Diese Ebene ist fesselnd und bewegend, zumal Gunnar Fuß (Regie und Kamera) in seiner zweiten Arbeit für die Reihe regelmäßig und sehr wirkungsvoll flashbackartige Ausschnitte aus dem damaligen Film einsetzt. Der Handlungskern sieht jedoch zu sehr nach Reißbrett und Fallstudie aus, selbst wenn der Auftakt clever mit der Hauptfigur verknüpft ist. "Liebeswut" beginnt mit einer in die heimeligen Farbtöne einer Rückblende getauchten Geburtstagsfeier. Als die Klänge des Paul-Anka-Klassikers "Put your Head on my Shoulder" raffiniert in ein eigens für den Film komponiertes Lied übergehen, deutet sich bereits an, dass die Fröhlichkeit ein abruptes Ende nehmen wird: Parallel zum Fest beendet Nora nach einem anstrengenden langen Arbeitstag einen Bericht, setzt sich übermüdet ins Auto und fährt eine Frau an, die eben noch Gast auf der Feier war und sich nun blutend und mit letzter Kraft über eine Fußgängerbrücke auf die nächtliche Straße geschleppt hat.

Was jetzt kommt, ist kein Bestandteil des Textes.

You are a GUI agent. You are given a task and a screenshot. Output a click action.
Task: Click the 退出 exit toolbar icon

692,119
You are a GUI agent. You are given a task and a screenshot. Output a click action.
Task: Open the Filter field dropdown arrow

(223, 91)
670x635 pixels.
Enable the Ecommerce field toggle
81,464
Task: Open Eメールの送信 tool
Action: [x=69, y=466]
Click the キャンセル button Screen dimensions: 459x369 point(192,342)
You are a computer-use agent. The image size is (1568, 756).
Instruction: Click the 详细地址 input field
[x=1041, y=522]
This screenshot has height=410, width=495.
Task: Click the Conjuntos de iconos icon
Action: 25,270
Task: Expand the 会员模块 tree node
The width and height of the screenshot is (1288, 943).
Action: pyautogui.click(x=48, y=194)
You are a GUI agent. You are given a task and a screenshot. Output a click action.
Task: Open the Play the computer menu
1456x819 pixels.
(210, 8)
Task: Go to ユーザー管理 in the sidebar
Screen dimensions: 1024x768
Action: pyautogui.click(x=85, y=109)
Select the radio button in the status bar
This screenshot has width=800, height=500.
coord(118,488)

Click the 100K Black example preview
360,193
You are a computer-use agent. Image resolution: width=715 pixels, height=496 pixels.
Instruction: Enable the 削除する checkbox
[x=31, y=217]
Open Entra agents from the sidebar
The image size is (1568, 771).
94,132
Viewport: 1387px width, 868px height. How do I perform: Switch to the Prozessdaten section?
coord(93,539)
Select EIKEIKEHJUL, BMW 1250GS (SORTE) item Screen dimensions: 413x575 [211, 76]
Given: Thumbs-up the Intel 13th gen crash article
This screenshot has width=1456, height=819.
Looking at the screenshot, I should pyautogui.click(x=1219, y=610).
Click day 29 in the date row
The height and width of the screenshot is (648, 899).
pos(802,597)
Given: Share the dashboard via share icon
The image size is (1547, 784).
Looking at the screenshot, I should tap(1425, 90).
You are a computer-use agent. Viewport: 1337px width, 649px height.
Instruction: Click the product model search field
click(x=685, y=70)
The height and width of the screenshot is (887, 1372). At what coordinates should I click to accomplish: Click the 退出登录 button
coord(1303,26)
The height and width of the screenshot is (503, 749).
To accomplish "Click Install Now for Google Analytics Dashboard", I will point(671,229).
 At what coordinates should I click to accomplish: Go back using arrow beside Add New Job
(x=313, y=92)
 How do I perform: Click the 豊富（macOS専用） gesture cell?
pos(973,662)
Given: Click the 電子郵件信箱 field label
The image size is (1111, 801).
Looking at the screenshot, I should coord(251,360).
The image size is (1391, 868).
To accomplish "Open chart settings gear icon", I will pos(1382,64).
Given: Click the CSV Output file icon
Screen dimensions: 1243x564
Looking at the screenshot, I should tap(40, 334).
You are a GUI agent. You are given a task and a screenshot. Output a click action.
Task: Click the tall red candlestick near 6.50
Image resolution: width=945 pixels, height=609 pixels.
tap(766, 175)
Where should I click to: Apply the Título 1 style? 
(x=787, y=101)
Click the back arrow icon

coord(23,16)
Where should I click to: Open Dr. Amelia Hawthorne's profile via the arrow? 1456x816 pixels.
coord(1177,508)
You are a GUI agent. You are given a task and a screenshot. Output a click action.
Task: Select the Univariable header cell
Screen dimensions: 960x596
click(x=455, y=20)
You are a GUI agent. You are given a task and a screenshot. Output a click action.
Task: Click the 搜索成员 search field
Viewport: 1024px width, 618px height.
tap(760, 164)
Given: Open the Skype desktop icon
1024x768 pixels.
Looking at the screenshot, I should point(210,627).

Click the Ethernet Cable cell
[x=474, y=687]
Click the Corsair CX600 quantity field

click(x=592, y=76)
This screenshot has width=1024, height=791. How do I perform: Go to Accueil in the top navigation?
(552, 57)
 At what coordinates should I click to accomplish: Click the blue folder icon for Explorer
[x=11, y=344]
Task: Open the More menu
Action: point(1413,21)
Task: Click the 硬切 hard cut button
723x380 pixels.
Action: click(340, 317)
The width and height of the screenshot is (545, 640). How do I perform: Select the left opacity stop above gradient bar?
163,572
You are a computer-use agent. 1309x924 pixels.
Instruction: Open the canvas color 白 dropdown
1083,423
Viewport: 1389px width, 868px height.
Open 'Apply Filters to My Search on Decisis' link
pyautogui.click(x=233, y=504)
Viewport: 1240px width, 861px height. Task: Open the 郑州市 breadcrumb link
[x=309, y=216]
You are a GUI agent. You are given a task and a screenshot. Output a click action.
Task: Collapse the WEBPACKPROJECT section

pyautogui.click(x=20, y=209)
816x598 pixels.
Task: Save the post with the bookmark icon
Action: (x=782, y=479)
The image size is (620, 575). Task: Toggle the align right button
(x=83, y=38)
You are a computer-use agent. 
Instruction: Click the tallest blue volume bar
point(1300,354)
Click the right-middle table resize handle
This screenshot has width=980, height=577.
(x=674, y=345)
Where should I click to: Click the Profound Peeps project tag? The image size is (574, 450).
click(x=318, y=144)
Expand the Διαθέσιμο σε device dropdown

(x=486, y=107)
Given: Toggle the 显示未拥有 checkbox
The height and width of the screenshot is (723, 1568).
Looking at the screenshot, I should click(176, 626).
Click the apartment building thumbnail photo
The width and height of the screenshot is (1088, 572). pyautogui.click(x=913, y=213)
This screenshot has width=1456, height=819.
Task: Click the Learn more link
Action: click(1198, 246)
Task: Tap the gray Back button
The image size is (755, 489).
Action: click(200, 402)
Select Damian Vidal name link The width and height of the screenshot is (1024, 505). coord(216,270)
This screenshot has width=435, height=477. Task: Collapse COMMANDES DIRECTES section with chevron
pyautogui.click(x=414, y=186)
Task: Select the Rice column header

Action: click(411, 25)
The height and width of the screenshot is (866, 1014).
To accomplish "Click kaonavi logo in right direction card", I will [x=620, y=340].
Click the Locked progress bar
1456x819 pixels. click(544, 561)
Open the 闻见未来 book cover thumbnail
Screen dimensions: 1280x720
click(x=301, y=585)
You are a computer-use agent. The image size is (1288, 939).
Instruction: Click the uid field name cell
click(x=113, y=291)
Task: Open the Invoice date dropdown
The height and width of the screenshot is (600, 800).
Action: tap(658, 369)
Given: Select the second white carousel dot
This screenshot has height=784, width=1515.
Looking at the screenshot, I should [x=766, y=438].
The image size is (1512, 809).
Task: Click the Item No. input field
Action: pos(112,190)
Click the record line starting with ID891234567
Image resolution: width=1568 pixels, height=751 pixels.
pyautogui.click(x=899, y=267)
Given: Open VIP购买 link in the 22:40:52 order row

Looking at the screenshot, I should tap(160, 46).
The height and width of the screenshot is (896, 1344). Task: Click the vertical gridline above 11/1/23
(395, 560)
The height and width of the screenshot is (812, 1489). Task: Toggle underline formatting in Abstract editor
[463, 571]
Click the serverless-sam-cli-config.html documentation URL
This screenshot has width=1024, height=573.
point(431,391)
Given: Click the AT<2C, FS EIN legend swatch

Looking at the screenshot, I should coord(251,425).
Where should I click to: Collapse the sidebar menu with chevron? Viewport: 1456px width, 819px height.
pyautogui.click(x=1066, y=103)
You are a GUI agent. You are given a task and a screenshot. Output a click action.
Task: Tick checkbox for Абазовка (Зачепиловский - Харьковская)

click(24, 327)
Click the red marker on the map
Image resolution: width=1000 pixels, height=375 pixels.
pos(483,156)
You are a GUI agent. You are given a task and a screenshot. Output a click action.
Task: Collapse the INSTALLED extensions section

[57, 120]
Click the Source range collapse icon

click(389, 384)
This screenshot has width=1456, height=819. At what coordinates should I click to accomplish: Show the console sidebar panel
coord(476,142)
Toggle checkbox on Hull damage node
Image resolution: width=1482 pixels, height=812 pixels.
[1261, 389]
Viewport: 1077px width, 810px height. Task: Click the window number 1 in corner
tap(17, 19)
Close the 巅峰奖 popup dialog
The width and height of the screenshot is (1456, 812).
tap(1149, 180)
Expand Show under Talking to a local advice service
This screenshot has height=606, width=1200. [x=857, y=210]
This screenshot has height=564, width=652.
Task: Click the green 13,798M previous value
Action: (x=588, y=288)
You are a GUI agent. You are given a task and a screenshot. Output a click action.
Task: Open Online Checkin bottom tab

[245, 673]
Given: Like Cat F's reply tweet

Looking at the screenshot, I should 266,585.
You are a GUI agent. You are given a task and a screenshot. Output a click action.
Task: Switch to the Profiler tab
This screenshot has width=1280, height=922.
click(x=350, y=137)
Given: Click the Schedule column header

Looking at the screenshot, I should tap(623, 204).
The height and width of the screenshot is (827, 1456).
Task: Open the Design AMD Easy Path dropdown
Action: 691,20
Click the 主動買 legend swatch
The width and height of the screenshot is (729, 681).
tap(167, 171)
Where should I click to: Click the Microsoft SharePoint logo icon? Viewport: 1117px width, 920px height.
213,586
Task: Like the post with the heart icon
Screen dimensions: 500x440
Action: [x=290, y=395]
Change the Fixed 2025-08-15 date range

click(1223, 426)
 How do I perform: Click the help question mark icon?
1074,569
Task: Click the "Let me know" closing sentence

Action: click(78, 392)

Der Einstieg weckt erfolgreich die Neugier, aber dann wird die Geschichte allzu schematisch, als sich rausstellt, dass Corinna Gerster (Brigitte Zeh) offenbar jahrelang von ihrem Mann geschlagen worden und schließlich mit ihrer kleinen Tochter in ein Frauenhaus geflüchtet ist. Die Leiterin (Clelia Sarto) erzählt nun all’ die Dinge, die im Zusammenhang mit dem Thema von Belang sind. Umso seltsamer, dass Klaschka sie nicht auch die Femizid-Statistik erwähnen lässt: Jeden dritten Tag wird hierzulande eine Frau von ihrem aktuellen oder ehemaligen Partner ermordet. Eine Nachbarin (Winnie Böwe) sagt einen für familiäre Missstände typischen Satz: Die Gersters "schienen immer ganz glücklich zu sein, aber wer weiß schon, was hinter verschlossenen Türen so abläuft." Der Lübecker Kripo-Kollege Ben Salawi (Camill Jammal) hat keinerlei Zweifelt, dass der anscheinend untergetauchte Thomas Gerster für die lebensgefährlichen Stichwunden in Corinnas Körper verantwortlich ist. Für Nora ist der Fall jedoch längst nicht so klar, zumal es mit einem Kollegen Corinnas, der aufgrund ihrer Anzeige wegen Verführung einer Schülerin seinen Job verloren hat, einen weiteren dringend Tatverdächtigen gibt. Viel mehr beschäftigt die LKA-Beamtin allerdings das Schicksal des Mädchens. Bilder einer Überwachungskamera belegen, dass Corinnas Tochter im Auto saß, als die beiden das Fest zu Ehren der Großmutter verlassen haben; aber nun ist das Kind wie vom Erdboden verschluckt. 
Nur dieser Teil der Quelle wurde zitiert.